(Work to be completed)
Only the lines with "computer" in the entries below belong in the answer; please copy them.

(Stored records)
^^^^
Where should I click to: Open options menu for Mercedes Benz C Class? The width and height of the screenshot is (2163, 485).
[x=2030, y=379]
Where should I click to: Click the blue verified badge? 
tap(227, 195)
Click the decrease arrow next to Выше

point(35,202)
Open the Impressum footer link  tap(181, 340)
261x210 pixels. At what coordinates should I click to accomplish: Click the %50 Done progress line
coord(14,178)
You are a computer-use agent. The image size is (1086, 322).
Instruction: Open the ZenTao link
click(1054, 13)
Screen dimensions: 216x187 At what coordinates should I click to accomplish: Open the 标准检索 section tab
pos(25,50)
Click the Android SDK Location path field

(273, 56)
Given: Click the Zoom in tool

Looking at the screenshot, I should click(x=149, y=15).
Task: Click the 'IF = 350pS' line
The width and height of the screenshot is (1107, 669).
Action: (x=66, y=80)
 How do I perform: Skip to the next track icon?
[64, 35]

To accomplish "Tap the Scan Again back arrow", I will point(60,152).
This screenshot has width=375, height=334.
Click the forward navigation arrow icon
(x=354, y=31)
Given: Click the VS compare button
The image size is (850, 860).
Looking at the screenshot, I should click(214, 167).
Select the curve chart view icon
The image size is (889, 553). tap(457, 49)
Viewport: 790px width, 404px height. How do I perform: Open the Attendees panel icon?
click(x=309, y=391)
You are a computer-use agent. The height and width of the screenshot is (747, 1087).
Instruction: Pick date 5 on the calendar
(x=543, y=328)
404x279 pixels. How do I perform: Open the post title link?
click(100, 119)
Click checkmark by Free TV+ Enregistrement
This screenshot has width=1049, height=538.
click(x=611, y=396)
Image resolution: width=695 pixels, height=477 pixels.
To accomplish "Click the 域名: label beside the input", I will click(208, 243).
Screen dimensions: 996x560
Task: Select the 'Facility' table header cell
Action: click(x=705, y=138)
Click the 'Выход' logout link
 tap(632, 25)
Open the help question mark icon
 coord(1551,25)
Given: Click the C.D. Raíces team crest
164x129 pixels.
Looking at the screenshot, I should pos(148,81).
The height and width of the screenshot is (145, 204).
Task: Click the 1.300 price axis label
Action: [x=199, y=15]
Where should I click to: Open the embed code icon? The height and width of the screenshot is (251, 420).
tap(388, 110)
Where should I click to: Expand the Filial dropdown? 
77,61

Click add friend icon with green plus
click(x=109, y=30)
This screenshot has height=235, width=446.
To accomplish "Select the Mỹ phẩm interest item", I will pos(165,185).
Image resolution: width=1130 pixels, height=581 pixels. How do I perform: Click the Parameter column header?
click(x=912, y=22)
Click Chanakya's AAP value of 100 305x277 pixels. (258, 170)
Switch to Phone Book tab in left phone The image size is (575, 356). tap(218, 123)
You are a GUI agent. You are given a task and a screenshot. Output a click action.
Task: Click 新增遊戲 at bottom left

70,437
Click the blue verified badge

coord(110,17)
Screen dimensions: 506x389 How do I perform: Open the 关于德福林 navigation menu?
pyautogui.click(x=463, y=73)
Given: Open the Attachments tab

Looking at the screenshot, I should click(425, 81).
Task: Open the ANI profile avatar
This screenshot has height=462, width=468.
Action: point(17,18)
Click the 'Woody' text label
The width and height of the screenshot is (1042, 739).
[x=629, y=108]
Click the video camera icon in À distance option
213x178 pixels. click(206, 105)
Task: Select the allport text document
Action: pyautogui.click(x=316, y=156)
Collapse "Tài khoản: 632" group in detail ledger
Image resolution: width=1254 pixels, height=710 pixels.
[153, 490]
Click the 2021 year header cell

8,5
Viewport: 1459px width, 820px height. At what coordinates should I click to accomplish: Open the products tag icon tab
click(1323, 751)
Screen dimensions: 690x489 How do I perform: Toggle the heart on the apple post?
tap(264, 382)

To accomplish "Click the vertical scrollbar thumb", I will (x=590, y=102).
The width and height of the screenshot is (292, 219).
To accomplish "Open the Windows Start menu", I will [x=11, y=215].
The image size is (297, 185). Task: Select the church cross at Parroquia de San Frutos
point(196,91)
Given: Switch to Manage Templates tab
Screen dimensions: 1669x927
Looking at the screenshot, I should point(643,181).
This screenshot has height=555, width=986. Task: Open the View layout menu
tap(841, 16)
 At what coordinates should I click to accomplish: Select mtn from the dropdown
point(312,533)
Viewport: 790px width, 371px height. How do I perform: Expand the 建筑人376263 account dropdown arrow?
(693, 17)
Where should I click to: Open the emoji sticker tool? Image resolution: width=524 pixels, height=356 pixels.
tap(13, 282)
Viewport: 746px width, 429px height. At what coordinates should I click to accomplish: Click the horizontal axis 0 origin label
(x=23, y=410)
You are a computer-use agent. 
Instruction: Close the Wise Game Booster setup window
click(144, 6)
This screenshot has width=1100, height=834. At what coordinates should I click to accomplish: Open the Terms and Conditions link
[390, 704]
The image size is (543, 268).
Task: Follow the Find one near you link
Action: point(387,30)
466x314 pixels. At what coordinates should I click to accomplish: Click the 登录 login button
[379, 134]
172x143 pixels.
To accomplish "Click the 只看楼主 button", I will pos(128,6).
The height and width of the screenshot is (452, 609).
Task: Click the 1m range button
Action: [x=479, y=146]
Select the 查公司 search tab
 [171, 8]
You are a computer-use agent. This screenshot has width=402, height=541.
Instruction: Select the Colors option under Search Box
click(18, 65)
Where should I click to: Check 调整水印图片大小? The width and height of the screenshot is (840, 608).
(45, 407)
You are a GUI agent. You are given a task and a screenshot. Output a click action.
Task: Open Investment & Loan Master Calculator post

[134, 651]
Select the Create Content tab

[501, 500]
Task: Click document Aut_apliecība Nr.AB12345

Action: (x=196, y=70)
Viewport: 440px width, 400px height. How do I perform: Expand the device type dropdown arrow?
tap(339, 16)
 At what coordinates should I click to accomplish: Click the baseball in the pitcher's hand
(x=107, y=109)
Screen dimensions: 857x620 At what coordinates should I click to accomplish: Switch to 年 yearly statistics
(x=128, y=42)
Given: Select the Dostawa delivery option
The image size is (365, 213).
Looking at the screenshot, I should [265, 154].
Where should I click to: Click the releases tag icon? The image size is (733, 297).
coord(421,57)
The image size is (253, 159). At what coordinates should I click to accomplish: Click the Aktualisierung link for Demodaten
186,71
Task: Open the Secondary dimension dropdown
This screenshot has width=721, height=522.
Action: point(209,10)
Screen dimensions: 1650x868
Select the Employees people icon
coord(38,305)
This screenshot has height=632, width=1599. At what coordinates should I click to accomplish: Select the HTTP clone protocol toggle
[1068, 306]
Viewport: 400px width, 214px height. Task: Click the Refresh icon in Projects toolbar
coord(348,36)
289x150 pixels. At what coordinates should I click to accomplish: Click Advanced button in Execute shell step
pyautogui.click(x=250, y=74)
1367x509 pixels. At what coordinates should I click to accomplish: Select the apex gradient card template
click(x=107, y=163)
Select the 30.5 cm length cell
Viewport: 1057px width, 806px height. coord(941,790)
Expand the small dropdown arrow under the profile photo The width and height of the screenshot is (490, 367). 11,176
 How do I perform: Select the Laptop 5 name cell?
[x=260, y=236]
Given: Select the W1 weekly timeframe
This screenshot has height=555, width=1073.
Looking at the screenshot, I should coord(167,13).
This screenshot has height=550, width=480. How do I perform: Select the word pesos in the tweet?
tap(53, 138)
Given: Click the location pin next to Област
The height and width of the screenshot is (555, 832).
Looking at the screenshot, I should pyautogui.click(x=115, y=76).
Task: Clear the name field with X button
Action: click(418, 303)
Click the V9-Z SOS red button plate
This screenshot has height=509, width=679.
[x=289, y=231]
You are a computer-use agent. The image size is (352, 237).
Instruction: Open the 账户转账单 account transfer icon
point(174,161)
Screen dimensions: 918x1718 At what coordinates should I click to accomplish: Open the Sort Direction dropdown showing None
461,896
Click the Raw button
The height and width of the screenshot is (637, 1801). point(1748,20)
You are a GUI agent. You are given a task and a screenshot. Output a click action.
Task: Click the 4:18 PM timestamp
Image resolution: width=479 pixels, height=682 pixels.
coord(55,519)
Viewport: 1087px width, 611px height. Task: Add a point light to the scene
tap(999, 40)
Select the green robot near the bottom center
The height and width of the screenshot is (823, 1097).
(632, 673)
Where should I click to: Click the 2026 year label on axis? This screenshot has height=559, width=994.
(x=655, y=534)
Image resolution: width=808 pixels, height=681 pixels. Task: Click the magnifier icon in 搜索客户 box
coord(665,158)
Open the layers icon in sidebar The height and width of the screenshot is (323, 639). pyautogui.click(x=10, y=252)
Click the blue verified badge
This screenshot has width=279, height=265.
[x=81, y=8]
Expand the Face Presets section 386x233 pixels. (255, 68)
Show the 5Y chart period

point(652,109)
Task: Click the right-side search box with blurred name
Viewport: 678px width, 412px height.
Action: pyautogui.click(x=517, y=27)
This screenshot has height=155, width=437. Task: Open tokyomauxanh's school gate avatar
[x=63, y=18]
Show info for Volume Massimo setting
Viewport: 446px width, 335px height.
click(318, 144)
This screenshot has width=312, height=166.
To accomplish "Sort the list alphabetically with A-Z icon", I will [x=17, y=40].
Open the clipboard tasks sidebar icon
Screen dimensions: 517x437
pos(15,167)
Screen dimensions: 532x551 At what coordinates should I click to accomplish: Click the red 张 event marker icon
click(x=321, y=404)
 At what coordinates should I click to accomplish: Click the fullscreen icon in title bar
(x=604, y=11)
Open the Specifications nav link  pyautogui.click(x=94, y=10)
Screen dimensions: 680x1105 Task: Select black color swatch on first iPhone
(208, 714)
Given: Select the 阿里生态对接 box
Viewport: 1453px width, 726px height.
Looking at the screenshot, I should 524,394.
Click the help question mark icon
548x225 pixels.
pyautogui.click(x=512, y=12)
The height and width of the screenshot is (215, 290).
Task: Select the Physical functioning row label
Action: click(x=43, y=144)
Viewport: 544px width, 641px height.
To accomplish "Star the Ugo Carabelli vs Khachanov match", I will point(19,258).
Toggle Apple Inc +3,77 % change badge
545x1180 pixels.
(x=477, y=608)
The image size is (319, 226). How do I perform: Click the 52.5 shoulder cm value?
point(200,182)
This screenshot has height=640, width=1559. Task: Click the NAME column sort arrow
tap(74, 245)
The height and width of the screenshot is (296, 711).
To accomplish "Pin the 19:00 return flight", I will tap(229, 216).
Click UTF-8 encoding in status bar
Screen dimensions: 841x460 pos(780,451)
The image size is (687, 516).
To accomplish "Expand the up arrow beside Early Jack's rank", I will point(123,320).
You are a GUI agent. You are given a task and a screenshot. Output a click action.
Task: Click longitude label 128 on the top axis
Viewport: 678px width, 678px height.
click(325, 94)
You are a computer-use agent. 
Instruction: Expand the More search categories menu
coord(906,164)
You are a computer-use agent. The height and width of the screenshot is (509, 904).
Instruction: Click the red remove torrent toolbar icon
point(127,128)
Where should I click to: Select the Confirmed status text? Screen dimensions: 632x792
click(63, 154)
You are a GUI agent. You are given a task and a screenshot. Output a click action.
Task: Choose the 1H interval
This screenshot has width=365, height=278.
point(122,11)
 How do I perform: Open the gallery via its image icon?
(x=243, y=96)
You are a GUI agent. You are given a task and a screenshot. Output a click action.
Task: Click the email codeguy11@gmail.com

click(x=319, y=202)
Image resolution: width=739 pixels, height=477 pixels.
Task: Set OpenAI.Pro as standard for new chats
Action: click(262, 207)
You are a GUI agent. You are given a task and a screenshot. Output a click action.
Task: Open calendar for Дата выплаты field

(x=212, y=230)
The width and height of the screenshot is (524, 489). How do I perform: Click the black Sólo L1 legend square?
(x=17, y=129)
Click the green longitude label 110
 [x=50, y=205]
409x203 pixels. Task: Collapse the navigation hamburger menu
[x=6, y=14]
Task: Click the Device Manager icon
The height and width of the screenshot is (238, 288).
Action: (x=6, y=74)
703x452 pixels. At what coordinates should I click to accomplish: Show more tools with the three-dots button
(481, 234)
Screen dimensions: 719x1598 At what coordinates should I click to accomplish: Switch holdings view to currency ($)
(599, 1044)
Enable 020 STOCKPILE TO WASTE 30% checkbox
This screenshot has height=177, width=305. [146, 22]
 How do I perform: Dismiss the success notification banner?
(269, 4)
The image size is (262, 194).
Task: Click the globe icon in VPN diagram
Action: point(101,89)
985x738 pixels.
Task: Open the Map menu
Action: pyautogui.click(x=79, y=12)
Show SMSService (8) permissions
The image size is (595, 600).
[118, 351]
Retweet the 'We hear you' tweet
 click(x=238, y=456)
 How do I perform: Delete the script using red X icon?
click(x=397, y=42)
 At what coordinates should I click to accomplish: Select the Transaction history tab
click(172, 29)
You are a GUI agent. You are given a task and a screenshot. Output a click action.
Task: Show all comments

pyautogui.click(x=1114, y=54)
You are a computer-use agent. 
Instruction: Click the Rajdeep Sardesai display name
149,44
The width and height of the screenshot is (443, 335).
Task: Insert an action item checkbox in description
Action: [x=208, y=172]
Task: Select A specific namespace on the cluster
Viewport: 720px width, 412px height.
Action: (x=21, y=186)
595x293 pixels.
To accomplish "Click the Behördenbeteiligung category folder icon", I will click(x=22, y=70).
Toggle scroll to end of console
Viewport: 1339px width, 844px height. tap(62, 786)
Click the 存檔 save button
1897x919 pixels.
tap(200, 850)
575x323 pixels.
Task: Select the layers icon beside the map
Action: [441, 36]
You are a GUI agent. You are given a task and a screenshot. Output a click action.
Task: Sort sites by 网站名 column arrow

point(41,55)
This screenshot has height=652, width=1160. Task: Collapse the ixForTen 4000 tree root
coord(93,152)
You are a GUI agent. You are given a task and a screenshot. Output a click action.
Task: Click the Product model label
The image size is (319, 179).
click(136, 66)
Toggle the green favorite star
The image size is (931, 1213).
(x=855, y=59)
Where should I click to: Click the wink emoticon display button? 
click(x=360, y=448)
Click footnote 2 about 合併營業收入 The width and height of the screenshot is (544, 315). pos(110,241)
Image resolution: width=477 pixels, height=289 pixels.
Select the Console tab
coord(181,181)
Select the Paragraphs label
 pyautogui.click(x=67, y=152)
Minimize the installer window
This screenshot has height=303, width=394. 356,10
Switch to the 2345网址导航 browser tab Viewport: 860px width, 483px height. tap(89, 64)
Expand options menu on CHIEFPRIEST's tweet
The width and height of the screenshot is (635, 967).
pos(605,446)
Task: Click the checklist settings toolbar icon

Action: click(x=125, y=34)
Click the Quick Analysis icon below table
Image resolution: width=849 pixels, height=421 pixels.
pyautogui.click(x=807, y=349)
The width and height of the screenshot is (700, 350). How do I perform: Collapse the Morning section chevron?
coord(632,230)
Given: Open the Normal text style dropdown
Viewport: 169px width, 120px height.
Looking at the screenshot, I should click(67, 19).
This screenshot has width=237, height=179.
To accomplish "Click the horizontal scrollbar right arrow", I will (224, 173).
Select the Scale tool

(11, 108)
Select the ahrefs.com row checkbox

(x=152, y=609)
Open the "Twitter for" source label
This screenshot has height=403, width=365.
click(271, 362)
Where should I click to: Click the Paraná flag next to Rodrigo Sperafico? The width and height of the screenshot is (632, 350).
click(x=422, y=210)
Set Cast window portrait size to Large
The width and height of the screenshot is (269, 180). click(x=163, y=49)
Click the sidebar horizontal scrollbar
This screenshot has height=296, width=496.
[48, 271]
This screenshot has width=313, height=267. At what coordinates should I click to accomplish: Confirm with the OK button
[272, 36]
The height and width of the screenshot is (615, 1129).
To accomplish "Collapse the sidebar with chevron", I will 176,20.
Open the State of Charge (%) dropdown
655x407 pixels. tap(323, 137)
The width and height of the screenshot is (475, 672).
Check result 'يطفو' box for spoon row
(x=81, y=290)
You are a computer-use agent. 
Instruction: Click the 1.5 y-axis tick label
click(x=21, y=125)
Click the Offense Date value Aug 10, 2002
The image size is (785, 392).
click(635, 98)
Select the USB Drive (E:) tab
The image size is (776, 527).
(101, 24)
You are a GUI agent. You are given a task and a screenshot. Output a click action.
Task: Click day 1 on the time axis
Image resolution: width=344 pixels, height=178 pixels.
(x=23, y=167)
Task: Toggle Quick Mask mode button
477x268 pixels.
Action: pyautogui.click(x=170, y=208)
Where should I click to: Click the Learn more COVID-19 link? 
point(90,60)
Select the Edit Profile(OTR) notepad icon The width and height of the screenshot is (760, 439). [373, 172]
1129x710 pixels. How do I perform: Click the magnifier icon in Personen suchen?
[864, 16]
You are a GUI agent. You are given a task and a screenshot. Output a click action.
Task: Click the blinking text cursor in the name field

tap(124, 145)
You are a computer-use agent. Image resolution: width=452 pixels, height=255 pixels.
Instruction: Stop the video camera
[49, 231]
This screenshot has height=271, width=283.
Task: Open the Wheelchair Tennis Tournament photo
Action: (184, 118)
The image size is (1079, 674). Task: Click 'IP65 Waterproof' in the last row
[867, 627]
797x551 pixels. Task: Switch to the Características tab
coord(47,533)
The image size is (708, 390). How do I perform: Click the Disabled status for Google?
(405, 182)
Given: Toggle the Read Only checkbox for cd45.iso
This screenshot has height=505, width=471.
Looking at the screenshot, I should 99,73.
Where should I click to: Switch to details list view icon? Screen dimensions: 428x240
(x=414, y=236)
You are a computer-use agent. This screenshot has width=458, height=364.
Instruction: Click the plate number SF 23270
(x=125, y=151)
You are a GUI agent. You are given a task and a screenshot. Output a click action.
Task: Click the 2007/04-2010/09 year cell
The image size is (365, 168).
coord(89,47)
^^^^
(Result)
You are a computer-use agent. The image size is (1086, 322).
You are a computer-use agent. The height and width of the screenshot is (747, 1087).
You are a computer-use agent. 
You are a computer-use agent. This screenshot has width=402, height=541.
You are a computer-use agent. The image size is (352, 237).
You are a computer-use agent. 
You are a computer-use agent. The height and width of the screenshot is (509, 904).
You are a computer-use agent. 
You are a computer-use agent. 
You are a computer-use agent. Image resolution: width=452 pixels, height=255 pixels.
You are a computer-use agent. This screenshot has width=458, height=364.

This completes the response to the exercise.